* YOUR TASK *
Retype each of the following rows exactly, keeping every character and line break as it appears.

* Dataset entries *
━━━━━━━━━━━━━━━━━━━━━━━━━━━━━━

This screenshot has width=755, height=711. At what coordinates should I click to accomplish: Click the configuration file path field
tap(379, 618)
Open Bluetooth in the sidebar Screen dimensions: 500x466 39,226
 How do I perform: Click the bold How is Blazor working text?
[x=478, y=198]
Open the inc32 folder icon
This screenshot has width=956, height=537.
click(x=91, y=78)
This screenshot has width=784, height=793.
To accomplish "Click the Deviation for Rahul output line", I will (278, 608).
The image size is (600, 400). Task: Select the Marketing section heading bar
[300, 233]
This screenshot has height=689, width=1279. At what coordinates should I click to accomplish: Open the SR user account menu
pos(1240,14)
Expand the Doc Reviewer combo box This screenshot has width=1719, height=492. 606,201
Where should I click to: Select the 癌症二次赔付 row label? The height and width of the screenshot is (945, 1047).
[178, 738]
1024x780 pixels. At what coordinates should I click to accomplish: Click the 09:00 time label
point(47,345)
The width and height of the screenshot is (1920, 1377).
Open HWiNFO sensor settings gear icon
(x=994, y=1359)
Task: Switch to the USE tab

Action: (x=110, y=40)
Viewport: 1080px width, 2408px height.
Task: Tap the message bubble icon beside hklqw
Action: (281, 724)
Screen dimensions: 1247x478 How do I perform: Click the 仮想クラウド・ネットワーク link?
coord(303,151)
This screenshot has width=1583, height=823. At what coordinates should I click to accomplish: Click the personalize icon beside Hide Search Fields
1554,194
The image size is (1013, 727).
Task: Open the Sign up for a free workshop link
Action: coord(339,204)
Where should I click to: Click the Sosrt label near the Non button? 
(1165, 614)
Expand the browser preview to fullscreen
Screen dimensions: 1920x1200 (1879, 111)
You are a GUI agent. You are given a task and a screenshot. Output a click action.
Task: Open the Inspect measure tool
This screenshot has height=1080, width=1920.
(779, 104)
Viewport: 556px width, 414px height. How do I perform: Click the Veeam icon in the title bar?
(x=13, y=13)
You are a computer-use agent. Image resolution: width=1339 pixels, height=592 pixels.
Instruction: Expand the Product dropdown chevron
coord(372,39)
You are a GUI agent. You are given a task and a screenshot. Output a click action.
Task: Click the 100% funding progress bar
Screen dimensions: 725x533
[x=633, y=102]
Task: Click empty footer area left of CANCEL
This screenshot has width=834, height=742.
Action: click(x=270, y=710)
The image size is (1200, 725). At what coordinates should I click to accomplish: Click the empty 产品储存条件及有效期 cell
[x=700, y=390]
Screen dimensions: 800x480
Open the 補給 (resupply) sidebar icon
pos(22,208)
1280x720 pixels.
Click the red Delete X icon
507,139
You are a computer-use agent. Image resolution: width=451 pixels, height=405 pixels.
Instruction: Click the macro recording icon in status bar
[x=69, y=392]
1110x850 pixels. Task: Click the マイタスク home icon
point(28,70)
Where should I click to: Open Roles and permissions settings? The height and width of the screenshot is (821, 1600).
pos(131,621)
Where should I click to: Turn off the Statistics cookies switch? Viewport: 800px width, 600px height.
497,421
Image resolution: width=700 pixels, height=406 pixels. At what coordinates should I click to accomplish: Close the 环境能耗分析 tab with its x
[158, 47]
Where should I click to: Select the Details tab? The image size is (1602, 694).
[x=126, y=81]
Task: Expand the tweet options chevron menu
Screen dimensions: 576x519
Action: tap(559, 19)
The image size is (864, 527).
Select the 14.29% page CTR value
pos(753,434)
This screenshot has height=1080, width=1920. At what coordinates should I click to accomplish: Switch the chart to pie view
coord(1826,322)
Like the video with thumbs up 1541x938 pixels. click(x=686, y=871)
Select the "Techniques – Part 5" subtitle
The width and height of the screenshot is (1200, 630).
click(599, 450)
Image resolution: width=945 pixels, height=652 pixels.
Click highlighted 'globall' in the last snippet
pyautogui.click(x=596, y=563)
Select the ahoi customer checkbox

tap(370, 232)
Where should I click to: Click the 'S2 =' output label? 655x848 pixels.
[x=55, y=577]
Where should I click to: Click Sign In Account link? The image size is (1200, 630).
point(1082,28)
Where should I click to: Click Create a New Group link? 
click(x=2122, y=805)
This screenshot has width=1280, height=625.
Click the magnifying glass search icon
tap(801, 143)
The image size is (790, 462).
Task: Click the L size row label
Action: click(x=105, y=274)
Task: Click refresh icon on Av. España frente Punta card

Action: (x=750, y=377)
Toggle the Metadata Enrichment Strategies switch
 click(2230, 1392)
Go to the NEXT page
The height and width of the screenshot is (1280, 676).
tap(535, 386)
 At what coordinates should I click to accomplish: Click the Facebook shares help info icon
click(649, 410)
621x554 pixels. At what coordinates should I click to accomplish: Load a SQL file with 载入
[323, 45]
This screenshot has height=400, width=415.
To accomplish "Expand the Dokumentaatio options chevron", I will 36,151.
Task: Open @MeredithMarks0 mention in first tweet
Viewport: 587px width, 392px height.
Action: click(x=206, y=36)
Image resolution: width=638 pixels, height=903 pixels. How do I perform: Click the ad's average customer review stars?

━━━━━━━━━━━━━━━━━━━━━━━━━━━━━━

* SOLUTION TO THIS TASK *
This screenshot has width=755, height=711. At what coordinates should I click to accomplish: Click the configuration file path field
tap(379, 618)
Open Bluetooth in the sidebar Screen dimensions: 500x466 39,226
 How do I perform: Click the bold How is Blazor working text?
[x=478, y=198]
Open the inc32 folder icon
This screenshot has width=956, height=537.
click(x=91, y=78)
This screenshot has width=784, height=793.
To accomplish "Click the Deviation for Rahul output line", I will (278, 608).
The image size is (600, 400). Task: Select the Marketing section heading bar
[300, 233]
This screenshot has height=689, width=1279. At what coordinates should I click to accomplish: Open the SR user account menu
pos(1240,14)
Expand the Doc Reviewer combo box This screenshot has width=1719, height=492. 606,201
Where should I click to: Select the 癌症二次赔付 row label? The height and width of the screenshot is (945, 1047).
[178, 738]
1024x780 pixels. At what coordinates should I click to accomplish: Click the 09:00 time label
point(47,345)
The width and height of the screenshot is (1920, 1377).
Open HWiNFO sensor settings gear icon
(x=994, y=1359)
Task: Switch to the USE tab

Action: (x=110, y=40)
Viewport: 1080px width, 2408px height.
Task: Tap the message bubble icon beside hklqw
Action: (281, 724)
Screen dimensions: 1247x478 How do I perform: Click the 仮想クラウド・ネットワーク link?
coord(303,151)
This screenshot has width=1583, height=823. At what coordinates should I click to accomplish: Click the personalize icon beside Hide Search Fields
1554,194
The image size is (1013, 727).
Task: Open the Sign up for a free workshop link
Action: coord(339,204)
Where should I click to: Click the Sosrt label near the Non button? 
(1165, 614)
Expand the browser preview to fullscreen
Screen dimensions: 1920x1200 (1879, 111)
You are a GUI agent. You are given a task and a screenshot. Output a click action.
Task: Open the Inspect measure tool
This screenshot has height=1080, width=1920.
(779, 104)
Viewport: 556px width, 414px height. How do I perform: Click the Veeam icon in the title bar?
(x=13, y=13)
You are a computer-use agent. Image resolution: width=1339 pixels, height=592 pixels.
Instruction: Expand the Product dropdown chevron
coord(372,39)
You are a GUI agent. You are given a task and a screenshot. Output a click action.
Task: Click the 100% funding progress bar
Screen dimensions: 725x533
[x=633, y=102]
Task: Click empty footer area left of CANCEL
This screenshot has width=834, height=742.
Action: click(x=270, y=710)
The image size is (1200, 725). At what coordinates should I click to accomplish: Click the empty 产品储存条件及有效期 cell
[x=700, y=390]
Screen dimensions: 800x480
Open the 補給 (resupply) sidebar icon
pos(22,208)
1280x720 pixels.
Click the red Delete X icon
507,139
You are a computer-use agent. Image resolution: width=451 pixels, height=405 pixels.
Instruction: Click the macro recording icon in status bar
[x=69, y=392]
1110x850 pixels. Task: Click the マイタスク home icon
point(28,70)
Where should I click to: Open Roles and permissions settings? The height and width of the screenshot is (821, 1600).
pos(131,621)
Where should I click to: Turn off the Statistics cookies switch? Viewport: 800px width, 600px height.
497,421
Image resolution: width=700 pixels, height=406 pixels. At what coordinates should I click to accomplish: Close the 环境能耗分析 tab with its x
[158, 47]
Where should I click to: Select the Details tab? The image size is (1602, 694).
[x=126, y=81]
Task: Expand the tweet options chevron menu
Screen dimensions: 576x519
Action: tap(559, 19)
The image size is (864, 527).
Select the 14.29% page CTR value
pos(753,434)
This screenshot has height=1080, width=1920. At what coordinates should I click to accomplish: Switch the chart to pie view
coord(1826,322)
Like the video with thumbs up 1541x938 pixels. click(x=686, y=871)
Select the "Techniques – Part 5" subtitle
The width and height of the screenshot is (1200, 630).
click(599, 450)
Image resolution: width=945 pixels, height=652 pixels.
Click highlighted 'globall' in the last snippet
pyautogui.click(x=596, y=563)
Select the ahoi customer checkbox

tap(370, 232)
Where should I click to: Click the 'S2 =' output label? 655x848 pixels.
[x=55, y=577]
Where should I click to: Click Sign In Account link? The image size is (1200, 630).
point(1082,28)
Where should I click to: Click Create a New Group link? 
click(x=2122, y=805)
This screenshot has width=1280, height=625.
Click the magnifying glass search icon
tap(801, 143)
The image size is (790, 462).
Task: Click the L size row label
Action: click(x=105, y=274)
Task: Click refresh icon on Av. España frente Punta card

Action: (x=750, y=377)
Toggle the Metadata Enrichment Strategies switch
 click(2230, 1392)
Go to the NEXT page
The height and width of the screenshot is (1280, 676).
tap(535, 386)
 At what coordinates should I click to accomplish: Click the Facebook shares help info icon
click(649, 410)
621x554 pixels. At what coordinates should I click to accomplish: Load a SQL file with 载入
[323, 45]
This screenshot has height=400, width=415.
To accomplish "Expand the Dokumentaatio options chevron", I will 36,151.
Task: Open @MeredithMarks0 mention in first tweet
Viewport: 587px width, 392px height.
Action: click(x=206, y=36)
Image resolution: width=638 pixels, height=903 pixels. How do I perform: Click the ad's average customer review stars?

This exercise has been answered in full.